Your task is to copy all of the entries exactly as they are given.

------ Data supplied

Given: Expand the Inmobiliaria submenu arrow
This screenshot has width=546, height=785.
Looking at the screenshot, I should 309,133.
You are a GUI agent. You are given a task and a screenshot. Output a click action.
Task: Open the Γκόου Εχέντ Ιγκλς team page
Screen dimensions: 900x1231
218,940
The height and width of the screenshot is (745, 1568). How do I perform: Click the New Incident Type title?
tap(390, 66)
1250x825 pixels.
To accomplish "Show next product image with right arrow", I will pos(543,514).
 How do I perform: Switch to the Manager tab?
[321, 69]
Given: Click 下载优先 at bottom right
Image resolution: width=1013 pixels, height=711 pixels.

------------

--- Solution for this problem ---
Given: Expand the Inmobiliaria submenu arrow
This screenshot has width=546, height=785.
Looking at the screenshot, I should 309,133.
You are a GUI agent. You are given a task and a screenshot. Output a click action.
Task: Open the Γκόου Εχέντ Ιγκλς team page
Screen dimensions: 900x1231
218,940
The height and width of the screenshot is (745, 1568). How do I perform: Click the New Incident Type title?
tap(390, 66)
1250x825 pixels.
To accomplish "Show next product image with right arrow", I will pos(543,514).
 How do I perform: Switch to the Manager tab?
[321, 69]
Given: Click 下载优先 at bottom right
Image resolution: width=1013 pixels, height=711 pixels.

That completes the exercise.